(Task details):
In every one of the records that follow, swap "pixels" for "px" and reproduce the lines with nothing else changed. Leave the pictures out of your answer.

(Material provided):
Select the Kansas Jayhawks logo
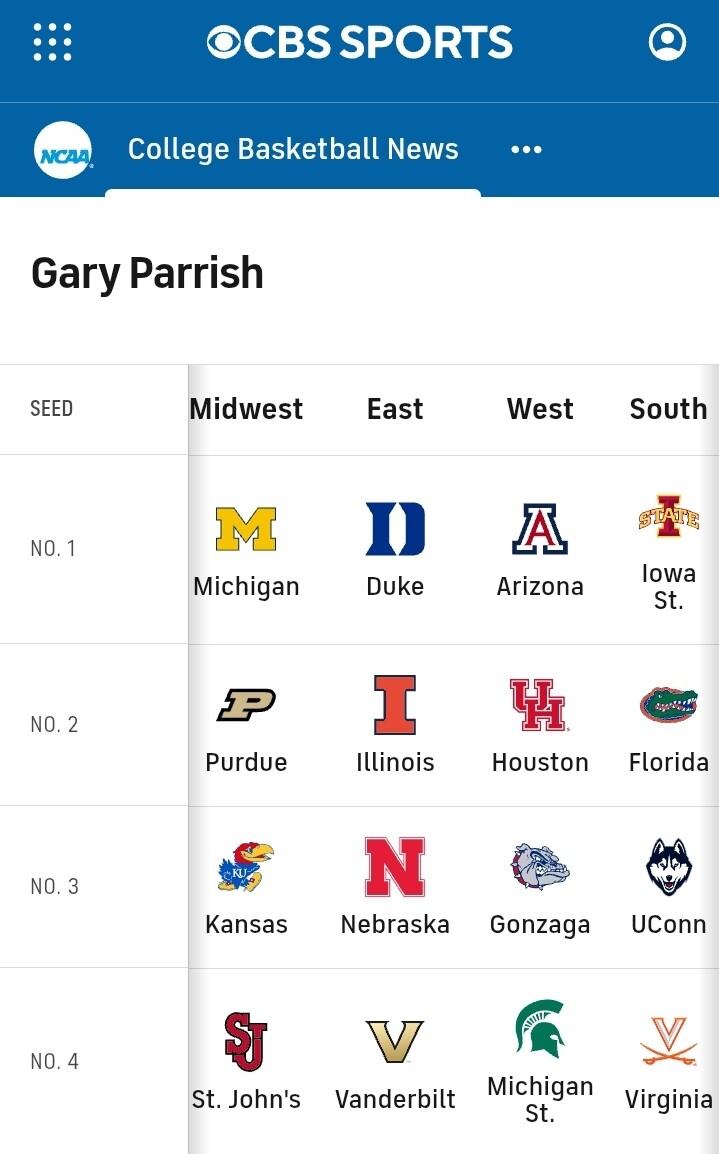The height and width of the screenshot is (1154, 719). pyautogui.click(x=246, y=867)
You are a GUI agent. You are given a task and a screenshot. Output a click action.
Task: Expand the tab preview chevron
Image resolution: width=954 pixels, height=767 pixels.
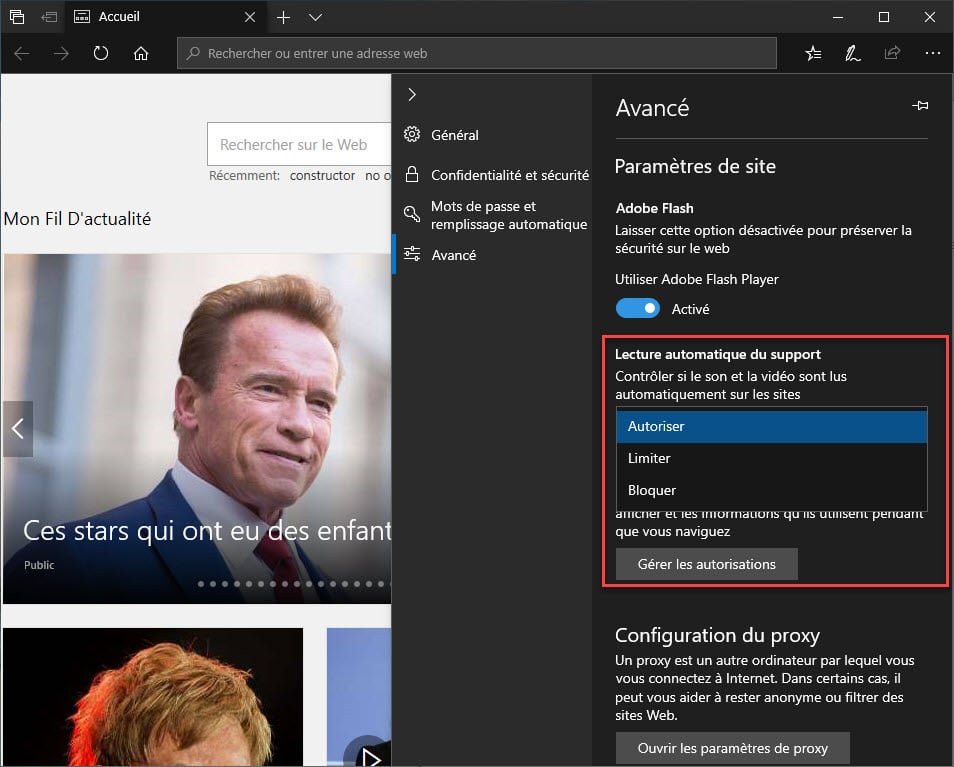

(Task output):
Select the Kansas Jayhawks logo
The height and width of the screenshot is (1154, 719). pyautogui.click(x=246, y=867)
You are a GUI agent. You are given a task and a screenshot. Output a click action.
Task: Expand the tab preview chevron
Image resolution: width=954 px, height=767 px.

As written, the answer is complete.